The Ten Year Expansion

The editors of the New York Times celebrate the tenth anniversary of the economic expansion that began in 2009 by telling us what they think is wrong with it:

Through the first quarter of 2019, the nation’s gross domestic product had increased by 25 percent during the current expansion. Between 1991 and 2001, economic output expanded by 42 percent. Between 1982 and 1990, output increased 38 percent. And between 1961 and 1969, output grew by 52 percent.

The distribution of the gains is even less satisfying.

Truck drivers still earned, on average, slightly less in 2018 than in 2009, after adjusting for inflation. Executive compensation, by contrast, went up, up and away. Chief executives of companies in the S&P 500 stock index — a list that includes most of the nation’s largest corporations — made an average of $14.5 million in 2018, increasing by $5.2 million in the past decade, according to data compiled by the A.F.L.-C.I.O.

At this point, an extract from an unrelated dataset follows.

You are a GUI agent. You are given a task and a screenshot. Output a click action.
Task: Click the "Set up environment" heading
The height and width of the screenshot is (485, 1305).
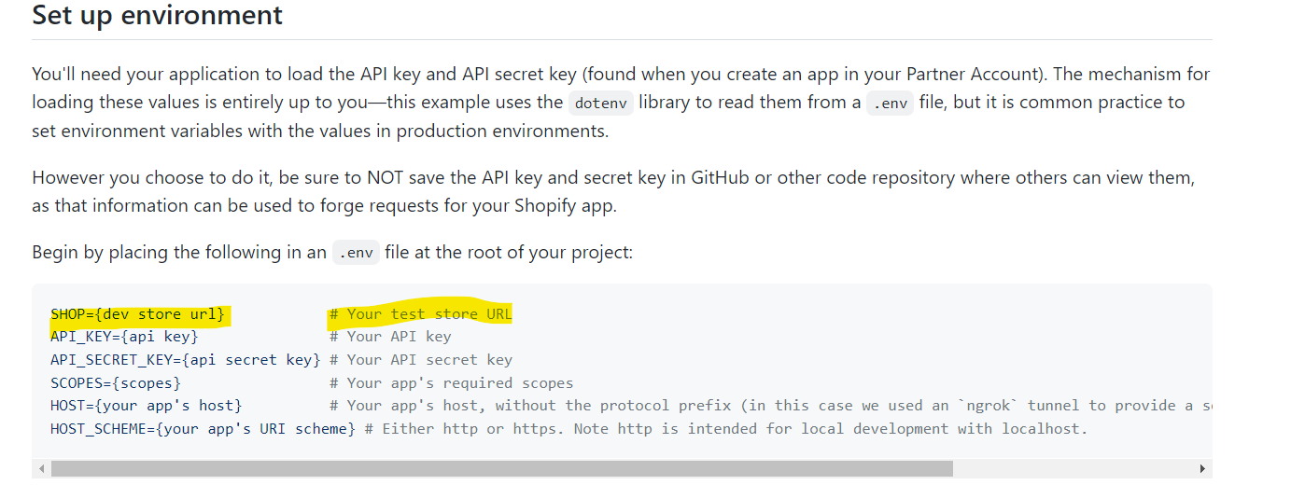(158, 16)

The wealthy have also reaped most of the gains from rising stock prices. The least affluent 70 percent of American households had less wealth at the end of 2018 than at the beginning of 2007, according to the Federal Reserve. The top 30 percent of households saw at least some increase, but the big gains were heavily concentrated at the very top, in the hands of a small proportion of extraordinarily wealthy families.

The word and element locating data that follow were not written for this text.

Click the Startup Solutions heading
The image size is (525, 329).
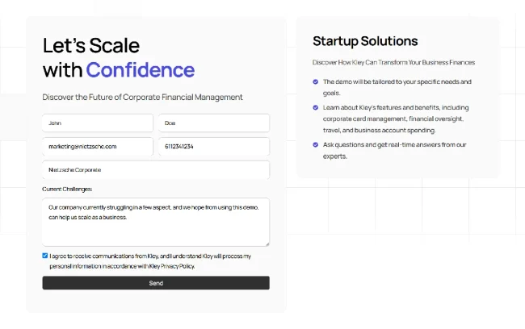(365, 41)
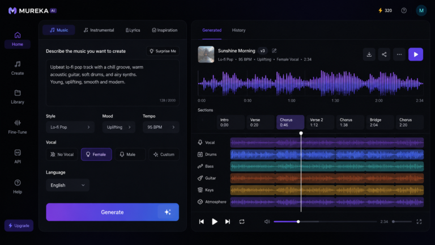The image size is (435, 245).
Task: Switch to the Instrumental tab
Action: click(99, 30)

Unfortunately, they don’t provide us with an explanation of why this has happened or how it may be remediated. The evidence it can be remediated via the tax system is zero. It’s one of those facile answers that just don’t pan out in real life.

I’ve expressed my opinion of what caused the distribution of income from poor to rich many times:

  • The Clinton era change in business taxes that allowed businesses to compensate management with stock options without incurring tax liabilities.
  • The feckless policy of opening trade with China without ensuring that the Chinese authorities actually followed through with their promises.
  • Increased migration of unskilled workers. That of itself creates greater income inequality. Sit down with a piece of graph paper, draw it out, and you’ll see what I mean.
  • Competition with relatively unskilled immigrant workers at the low end and with outsourcing and H-1Bs in the middle.
  • The explicit policy of the Federal Reserve.

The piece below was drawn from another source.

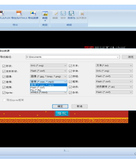Toggle the 音频 (Audio) checkbox

tap(4, 82)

Mitigation and remediation require that those issues be addressed. So far I’ve been disappointed by the Democratic presidential candidates. They don’t seem to want to address any of them. I also have yet to see an explanation of how increasing taxes on businesses and increasing the taxes on capital gains will encourage investment, the most obvious need in our current economy which, to their credit, the editors do mention.

3 comments… add one
  • TarsTarkas Link

    Under normal circumstances it is uncertainty that is the bane of hope and aspiration. Unfortunately for aspiring people the Democratic platform seems pretty certain: Tons of free stuff that everyone from around the world can come and get, and it will all be paid for by the greedy insane evil Nazi cis-gender white racist heterosexual male hiding behind the tree (I’m sure I left out a few woke pejoratives). And they wonder why only government-dependent NGO’s and their enablers are rushing to embrace their policies.

  • Roy Lofquist Link

    I think that income inequality as a factor in voting behavior is vastly overstated. Reagan’s formulation, “are you better off now than you were four years ago”, has far more influence.

  • Guarneri Link

    I realize that the Fed isn’t explicitly part of Congress or White House or some regulatory agency, but the dot points are all big government/intrusive government policy.